Summary: Strategic Applications of CPCA Filtering

CPCA filtering proves most valuable when your research questions naturally call for decomposing task-related variance into distinct components. The method excels in several key scenarios:

Factorial experimental designs benefit from CPCA when you need to separate main effects from their interactions, allowing for cleaner interpretation of basic experimental manipulations versus their combined effects.

Multi-domain cognitive studies can use CPCA to isolate domain-specific effects (such as working memory versus attention) while maintaining mathematical independence between cognitive systems.

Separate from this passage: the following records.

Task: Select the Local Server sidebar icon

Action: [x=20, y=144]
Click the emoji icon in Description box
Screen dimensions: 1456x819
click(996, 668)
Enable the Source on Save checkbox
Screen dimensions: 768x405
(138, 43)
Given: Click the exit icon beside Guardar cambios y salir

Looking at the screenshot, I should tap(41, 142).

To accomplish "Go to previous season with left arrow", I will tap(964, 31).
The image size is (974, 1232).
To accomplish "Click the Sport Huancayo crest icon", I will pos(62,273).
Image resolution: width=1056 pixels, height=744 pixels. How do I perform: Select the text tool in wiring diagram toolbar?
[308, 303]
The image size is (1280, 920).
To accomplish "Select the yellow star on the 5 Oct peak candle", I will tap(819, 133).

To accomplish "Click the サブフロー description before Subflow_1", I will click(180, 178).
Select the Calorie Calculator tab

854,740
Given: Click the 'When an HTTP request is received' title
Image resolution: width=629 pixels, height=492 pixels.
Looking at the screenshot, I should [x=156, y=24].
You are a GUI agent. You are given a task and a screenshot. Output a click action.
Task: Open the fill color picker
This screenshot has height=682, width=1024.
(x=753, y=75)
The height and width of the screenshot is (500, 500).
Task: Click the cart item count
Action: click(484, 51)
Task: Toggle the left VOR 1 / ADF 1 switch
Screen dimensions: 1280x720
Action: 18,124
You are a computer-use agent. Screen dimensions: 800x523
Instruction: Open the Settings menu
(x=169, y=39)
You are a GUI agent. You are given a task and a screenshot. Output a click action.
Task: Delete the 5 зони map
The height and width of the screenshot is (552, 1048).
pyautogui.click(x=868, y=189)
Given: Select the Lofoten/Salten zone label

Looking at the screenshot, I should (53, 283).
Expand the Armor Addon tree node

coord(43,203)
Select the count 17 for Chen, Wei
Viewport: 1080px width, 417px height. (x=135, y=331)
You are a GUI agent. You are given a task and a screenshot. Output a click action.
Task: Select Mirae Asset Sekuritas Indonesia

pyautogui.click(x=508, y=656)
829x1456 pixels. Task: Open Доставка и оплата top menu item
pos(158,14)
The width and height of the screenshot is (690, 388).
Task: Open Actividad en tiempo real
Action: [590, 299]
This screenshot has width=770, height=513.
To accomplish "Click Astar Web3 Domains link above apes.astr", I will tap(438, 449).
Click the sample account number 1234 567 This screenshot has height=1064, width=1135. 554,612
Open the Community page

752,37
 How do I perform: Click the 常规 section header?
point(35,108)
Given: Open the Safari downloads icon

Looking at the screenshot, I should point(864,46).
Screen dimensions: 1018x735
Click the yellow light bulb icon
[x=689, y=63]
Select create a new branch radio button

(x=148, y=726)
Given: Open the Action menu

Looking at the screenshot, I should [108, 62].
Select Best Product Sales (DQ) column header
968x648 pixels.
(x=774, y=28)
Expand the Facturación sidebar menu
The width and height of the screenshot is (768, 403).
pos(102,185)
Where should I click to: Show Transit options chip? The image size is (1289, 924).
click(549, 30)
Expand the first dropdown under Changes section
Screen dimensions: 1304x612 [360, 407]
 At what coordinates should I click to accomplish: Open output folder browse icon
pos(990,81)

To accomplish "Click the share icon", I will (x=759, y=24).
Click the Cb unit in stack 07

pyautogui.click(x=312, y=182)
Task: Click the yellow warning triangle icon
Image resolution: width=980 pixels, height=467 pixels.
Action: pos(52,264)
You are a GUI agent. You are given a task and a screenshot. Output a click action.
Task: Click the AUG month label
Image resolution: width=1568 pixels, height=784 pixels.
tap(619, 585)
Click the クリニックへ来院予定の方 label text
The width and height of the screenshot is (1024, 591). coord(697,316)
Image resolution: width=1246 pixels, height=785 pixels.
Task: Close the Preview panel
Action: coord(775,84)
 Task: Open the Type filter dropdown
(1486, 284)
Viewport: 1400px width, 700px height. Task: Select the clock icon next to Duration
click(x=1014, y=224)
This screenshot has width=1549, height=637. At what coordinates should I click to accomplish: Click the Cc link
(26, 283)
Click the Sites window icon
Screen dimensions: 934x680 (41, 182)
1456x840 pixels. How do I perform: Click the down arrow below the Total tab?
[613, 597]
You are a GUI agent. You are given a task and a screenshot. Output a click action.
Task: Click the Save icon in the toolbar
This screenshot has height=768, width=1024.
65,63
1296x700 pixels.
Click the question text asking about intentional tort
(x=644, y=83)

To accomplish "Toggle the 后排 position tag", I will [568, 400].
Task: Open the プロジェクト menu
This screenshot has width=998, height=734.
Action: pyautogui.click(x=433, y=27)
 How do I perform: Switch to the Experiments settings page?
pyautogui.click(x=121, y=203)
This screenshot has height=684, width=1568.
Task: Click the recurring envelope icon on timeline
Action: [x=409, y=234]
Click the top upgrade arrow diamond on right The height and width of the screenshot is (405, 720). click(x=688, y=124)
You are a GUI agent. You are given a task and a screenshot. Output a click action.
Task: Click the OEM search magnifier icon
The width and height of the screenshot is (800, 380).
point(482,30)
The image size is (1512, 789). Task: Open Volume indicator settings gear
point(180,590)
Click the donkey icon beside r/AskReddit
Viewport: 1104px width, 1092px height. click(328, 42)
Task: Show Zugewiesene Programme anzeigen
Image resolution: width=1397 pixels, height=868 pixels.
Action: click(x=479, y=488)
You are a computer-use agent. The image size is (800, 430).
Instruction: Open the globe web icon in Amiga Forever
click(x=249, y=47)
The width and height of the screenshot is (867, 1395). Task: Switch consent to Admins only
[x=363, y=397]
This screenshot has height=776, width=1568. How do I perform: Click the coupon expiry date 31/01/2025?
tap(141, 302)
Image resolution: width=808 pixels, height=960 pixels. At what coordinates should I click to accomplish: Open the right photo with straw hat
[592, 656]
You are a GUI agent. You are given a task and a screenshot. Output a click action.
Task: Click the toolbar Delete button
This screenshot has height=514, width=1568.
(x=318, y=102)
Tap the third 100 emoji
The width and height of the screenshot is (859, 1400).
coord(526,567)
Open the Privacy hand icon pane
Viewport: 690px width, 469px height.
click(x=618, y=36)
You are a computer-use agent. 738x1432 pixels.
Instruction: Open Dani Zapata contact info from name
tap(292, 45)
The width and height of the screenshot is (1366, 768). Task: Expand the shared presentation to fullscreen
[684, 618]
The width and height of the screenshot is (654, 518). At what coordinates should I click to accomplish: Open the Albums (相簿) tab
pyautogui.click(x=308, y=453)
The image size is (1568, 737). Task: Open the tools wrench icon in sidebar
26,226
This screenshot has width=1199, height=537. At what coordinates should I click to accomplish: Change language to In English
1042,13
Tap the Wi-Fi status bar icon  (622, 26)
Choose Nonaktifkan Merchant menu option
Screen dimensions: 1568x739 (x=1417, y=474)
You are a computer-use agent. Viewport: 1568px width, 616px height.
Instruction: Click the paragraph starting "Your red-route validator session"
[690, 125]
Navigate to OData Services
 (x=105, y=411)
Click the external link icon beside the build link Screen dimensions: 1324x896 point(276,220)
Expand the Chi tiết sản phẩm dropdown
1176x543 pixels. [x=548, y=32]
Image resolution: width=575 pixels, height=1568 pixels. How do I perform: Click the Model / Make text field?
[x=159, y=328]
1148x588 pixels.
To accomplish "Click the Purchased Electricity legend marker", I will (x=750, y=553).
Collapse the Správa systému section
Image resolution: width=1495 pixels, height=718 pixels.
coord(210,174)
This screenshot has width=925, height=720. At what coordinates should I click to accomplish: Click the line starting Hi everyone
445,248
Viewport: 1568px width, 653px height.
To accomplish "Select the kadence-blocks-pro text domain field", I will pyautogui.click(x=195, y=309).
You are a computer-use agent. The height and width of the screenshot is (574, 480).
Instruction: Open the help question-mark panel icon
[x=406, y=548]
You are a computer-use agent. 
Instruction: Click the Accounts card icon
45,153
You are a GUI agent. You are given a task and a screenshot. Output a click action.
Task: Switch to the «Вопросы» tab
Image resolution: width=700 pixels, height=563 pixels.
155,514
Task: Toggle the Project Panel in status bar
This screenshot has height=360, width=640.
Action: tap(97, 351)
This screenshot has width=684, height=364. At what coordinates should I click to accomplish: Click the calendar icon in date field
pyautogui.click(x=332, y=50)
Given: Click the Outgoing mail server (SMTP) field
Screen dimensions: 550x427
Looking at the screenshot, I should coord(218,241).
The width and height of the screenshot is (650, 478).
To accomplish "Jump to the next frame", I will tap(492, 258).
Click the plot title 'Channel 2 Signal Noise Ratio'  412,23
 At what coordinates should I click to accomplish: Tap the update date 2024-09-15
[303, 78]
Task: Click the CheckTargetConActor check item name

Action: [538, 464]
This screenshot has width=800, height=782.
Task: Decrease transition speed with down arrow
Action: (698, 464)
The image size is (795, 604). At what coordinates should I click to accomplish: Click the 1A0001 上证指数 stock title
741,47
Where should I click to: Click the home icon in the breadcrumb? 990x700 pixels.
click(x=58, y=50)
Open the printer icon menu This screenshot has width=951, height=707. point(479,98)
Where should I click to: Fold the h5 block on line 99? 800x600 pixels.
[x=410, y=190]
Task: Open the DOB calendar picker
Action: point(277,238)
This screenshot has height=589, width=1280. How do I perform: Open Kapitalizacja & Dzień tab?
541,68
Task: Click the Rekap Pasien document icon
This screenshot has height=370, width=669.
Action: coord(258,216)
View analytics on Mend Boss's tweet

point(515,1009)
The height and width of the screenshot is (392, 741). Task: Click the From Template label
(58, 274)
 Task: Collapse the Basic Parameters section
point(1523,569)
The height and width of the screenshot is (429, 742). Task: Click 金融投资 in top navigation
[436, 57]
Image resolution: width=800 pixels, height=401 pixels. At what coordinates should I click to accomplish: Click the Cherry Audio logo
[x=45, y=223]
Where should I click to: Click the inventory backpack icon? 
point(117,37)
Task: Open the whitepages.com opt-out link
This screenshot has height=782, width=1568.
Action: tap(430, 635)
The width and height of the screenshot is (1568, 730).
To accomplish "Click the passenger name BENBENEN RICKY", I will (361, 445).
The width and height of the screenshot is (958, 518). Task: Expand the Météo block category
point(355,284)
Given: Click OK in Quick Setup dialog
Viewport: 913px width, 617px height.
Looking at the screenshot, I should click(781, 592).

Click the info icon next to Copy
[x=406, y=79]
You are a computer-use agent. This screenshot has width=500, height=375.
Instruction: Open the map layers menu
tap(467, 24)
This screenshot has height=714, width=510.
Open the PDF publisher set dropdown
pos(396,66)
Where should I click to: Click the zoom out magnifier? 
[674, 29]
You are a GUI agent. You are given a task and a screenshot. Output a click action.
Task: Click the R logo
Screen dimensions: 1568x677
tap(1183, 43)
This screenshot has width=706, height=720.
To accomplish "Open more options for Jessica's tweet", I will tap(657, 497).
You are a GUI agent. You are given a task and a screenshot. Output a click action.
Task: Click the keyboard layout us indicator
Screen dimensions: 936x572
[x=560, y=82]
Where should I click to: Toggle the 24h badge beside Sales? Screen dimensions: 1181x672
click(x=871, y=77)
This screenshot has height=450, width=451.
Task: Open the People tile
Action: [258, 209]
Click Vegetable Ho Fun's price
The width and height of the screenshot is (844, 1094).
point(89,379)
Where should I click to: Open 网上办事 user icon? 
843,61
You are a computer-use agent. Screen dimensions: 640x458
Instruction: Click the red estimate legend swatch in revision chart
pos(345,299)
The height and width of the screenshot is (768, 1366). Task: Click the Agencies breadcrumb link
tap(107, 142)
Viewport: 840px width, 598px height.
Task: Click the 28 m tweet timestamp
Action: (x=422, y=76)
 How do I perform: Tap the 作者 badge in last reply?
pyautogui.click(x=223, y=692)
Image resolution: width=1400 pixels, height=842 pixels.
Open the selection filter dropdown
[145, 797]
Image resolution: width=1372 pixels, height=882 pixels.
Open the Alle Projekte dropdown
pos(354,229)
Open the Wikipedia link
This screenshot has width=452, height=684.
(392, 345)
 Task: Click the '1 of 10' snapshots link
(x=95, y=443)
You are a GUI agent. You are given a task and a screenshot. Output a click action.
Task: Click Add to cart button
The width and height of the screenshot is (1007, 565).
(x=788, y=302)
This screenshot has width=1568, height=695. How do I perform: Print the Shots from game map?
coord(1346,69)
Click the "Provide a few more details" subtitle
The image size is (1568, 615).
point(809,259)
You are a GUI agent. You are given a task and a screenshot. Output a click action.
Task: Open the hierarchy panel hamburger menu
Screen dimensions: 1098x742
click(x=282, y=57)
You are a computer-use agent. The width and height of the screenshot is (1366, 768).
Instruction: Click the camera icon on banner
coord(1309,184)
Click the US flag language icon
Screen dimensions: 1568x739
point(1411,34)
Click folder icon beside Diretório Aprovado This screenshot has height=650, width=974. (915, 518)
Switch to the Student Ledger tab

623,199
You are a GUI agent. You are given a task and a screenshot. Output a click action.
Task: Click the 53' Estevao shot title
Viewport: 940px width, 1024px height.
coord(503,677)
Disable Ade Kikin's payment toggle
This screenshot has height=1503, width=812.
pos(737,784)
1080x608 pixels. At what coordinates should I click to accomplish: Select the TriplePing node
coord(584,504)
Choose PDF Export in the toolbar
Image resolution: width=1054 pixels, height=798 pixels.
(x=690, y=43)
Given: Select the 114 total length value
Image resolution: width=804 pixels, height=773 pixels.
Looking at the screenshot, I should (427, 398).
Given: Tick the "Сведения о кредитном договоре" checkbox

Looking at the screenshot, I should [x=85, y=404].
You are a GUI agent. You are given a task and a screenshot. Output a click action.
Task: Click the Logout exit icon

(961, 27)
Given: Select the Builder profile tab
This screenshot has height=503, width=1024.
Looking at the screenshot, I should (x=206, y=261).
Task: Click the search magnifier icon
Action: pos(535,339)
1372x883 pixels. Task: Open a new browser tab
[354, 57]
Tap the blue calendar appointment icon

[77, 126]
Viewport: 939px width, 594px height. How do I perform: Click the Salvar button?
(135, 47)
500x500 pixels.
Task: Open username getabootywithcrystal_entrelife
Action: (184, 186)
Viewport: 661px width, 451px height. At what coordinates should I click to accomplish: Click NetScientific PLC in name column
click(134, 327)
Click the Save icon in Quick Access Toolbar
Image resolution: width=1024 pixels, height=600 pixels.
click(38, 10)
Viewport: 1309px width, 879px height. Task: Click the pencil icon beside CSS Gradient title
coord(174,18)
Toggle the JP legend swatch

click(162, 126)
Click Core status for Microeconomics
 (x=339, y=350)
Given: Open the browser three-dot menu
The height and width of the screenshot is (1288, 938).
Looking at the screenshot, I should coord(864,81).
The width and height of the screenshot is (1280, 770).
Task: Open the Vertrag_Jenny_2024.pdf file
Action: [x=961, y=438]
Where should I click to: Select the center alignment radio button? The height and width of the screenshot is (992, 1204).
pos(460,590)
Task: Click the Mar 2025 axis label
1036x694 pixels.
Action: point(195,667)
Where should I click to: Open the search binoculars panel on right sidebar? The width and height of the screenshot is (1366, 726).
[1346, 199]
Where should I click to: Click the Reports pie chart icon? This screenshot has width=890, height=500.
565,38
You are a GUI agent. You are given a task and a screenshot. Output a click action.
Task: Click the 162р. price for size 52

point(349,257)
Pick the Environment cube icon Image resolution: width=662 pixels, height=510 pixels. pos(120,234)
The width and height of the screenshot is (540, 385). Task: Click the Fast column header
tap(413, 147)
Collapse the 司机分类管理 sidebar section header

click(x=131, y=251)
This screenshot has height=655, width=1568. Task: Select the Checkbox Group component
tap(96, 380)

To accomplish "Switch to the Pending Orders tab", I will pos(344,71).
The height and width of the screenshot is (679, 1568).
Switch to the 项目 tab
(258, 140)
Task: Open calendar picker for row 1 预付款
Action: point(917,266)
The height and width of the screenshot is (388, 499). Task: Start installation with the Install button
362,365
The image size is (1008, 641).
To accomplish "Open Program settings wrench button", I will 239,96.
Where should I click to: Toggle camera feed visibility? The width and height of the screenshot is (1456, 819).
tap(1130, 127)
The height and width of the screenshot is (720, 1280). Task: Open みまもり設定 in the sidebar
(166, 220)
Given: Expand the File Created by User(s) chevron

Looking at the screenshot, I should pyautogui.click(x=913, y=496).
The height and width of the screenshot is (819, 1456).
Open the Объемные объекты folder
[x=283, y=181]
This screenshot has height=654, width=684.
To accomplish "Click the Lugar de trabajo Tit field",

Hypothesis-driven analyses gain power when CPCA focuses the statistical analysis on planned contrasts while factoring out exploratory or control conditions that might dilute the signal of interest.

Comparative studies across datasets become more interpretable when CPCA ensures that the same types of effects are analyzed consistently, improving the reliability of cross-study comparisons.

The mathematical foundation of CPCA filtering ensures that this decomposition preserves interpretability while maintaining compatibility with all other DKGE tools. Whether you proceed with contrast testing, bootstrap inference, or visualization, the $K$-orthogonal components can be analyzed using the full DKGE toolkit without modification.

By directing the eigendecomposition toward your specific research questions, CPCA filtering transforms a general-purpose dimension reduction into a targeted analytical tool that respects both your experimental design and your theoretical hypotheses.